Your goal =>
Begin with the line that holds "Viewport: 2345px width, 1568px height.". Write out every line from there to the end of the listing below, word for word.
--- START ---
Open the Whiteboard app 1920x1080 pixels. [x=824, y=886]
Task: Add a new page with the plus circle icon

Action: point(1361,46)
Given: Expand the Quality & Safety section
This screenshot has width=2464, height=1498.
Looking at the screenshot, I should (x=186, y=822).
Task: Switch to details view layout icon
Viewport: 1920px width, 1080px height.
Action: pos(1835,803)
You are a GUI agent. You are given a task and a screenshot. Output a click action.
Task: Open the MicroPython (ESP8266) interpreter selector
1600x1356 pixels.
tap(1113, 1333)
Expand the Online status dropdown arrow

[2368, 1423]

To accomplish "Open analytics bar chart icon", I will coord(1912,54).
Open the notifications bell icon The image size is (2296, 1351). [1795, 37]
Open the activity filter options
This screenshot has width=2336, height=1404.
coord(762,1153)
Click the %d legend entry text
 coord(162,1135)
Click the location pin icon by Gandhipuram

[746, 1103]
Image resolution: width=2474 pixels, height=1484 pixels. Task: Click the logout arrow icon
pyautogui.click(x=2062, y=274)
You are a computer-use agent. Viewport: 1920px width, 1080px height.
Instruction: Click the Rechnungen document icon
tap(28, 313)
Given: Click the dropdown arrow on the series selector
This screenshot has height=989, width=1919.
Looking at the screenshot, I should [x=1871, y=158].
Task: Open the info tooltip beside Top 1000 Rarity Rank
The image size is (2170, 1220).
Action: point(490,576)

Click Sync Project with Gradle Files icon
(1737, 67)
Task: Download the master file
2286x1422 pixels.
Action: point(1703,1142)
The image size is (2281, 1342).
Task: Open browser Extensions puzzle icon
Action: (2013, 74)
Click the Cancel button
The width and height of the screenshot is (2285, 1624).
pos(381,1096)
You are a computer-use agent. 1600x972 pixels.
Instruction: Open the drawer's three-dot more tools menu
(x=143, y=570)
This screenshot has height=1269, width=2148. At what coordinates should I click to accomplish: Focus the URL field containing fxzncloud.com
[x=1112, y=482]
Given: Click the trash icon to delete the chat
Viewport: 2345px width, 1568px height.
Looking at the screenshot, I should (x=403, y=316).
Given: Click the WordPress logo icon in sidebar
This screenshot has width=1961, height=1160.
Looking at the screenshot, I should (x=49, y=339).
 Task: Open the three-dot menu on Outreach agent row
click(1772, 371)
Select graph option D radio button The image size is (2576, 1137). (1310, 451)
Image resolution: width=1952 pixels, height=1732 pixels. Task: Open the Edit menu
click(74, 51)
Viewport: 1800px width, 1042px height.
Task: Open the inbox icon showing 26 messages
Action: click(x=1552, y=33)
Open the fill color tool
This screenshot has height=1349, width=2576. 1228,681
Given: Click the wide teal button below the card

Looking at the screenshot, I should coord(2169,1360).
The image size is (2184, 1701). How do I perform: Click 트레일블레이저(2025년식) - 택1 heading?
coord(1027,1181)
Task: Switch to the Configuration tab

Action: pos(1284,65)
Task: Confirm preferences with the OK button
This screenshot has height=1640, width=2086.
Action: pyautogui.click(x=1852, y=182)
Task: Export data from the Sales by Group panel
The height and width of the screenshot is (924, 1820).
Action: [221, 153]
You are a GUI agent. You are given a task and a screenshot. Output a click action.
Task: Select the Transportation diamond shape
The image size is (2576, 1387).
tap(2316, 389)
--- END ---
Solution for this exercise =>
Viewport: 2345px width, 1568px height.
Looking at the screenshot, I should (x=403, y=316).
Given: Click the WordPress logo icon in sidebar
This screenshot has width=1961, height=1160.
Looking at the screenshot, I should (x=49, y=339).
 Task: Open the three-dot menu on Outreach agent row
click(1772, 371)
Select graph option D radio button The image size is (2576, 1137). (1310, 451)
Image resolution: width=1952 pixels, height=1732 pixels. Task: Open the Edit menu
click(74, 51)
Viewport: 1800px width, 1042px height.
Task: Open the inbox icon showing 26 messages
Action: click(x=1552, y=33)
Open the fill color tool
This screenshot has height=1349, width=2576. 1228,681
Given: Click the wide teal button below the card

Looking at the screenshot, I should coord(2169,1360).
The image size is (2184, 1701). How do I perform: Click 트레일블레이저(2025년식) - 택1 heading?
coord(1027,1181)
Task: Switch to the Configuration tab

Action: pos(1284,65)
Task: Confirm preferences with the OK button
This screenshot has height=1640, width=2086.
Action: pyautogui.click(x=1852, y=182)
Task: Export data from the Sales by Group panel
The height and width of the screenshot is (924, 1820).
Action: [221, 153]
You are a GUI agent. You are given a task and a screenshot. Output a click action.
Task: Select the Transportation diamond shape
The image size is (2576, 1387).
tap(2316, 389)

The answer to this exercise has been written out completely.